→ **Supplied records**
* START *

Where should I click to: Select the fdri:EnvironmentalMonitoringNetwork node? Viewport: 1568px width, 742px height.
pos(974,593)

* END *
* START *

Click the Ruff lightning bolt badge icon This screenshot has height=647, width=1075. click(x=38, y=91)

* END *
* START *

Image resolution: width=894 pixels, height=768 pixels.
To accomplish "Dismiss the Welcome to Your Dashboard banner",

* END *

→ **What is asked**
Format the items from the line with "Image resolution: width=894" to the line with "the Welcome to", inclusive, as a JSON list of strings with one string per line and no blank lines.

→ **Answer to the task**
[
  "Image resolution: width=894 pixels, height=768 pixels.",
  "To accomplish \"Dismiss the Welcome to Your Dashboard banner\","
]